You know me as someone with an interest in the Boring Science Plays. I’ve even attempted (and failed) to write a few. Who can resist tales of genius, discovery, and madness? Not the stage! Just think of plays like Arcadia, Copenhagen, or Proof! I always did, though I knew two of those plays only by reputation. I am most familiar with Arcadia; you may know why. I tried to watch Copenhagen on PBS, but the teleplay bored my housemates out of their skulls. And I’d never seen Proof!
Until this weekend, that is. Saturday night Teresa and I saw the Princeton Summer Theater version of Proof. The production was fine, but I was shocked by the script. It’s a play about genius and insanity with no evidence of either. I’m serious.
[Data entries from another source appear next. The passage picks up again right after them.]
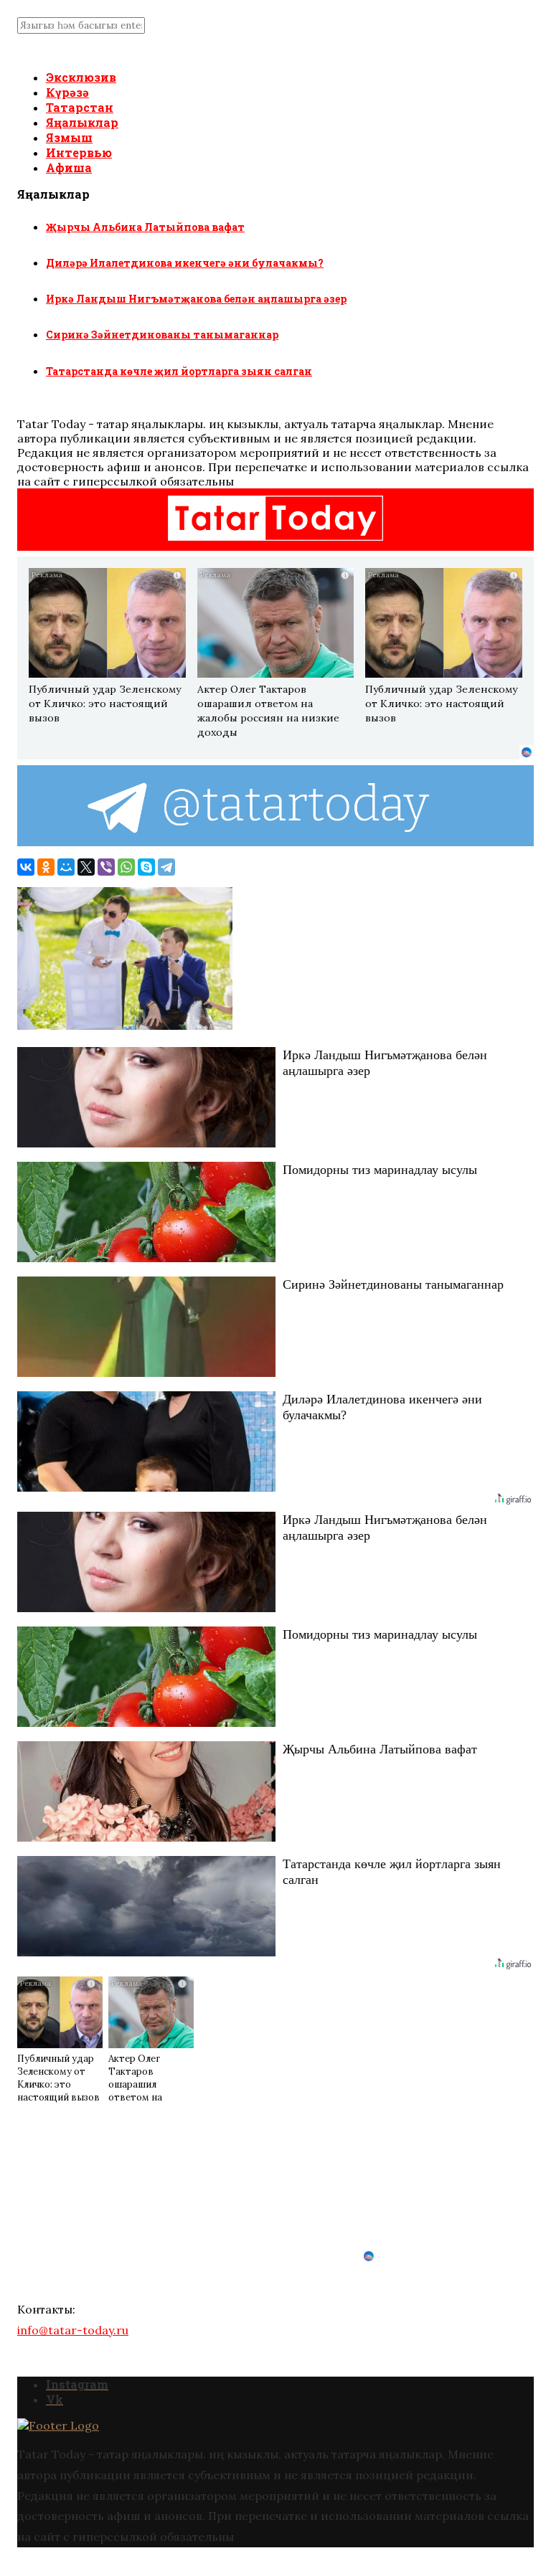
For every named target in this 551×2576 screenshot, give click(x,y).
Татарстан (79, 107)
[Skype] (146, 867)
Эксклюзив (81, 77)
Proof may fill all the requirements of a Boring Science Play—it brings up questions of authorship, it explores scientific sex lives, and it sermonizes on “the fundamental importance of scientific progress,”—but after checking off these tasks it seems more interested in real estate transactions and dinner decisions.
That’s author David Auburn’s worst offense: nothing ever goes over your head. His characters are dazzled by their own work, but we as the audience barely get a glimpse of it—we are in no danger of actually learning something. That should be a crime.
To be fair, Teresa did learn the correct pronunciation of “jojoba”. That’s as enlightening as Proof gets.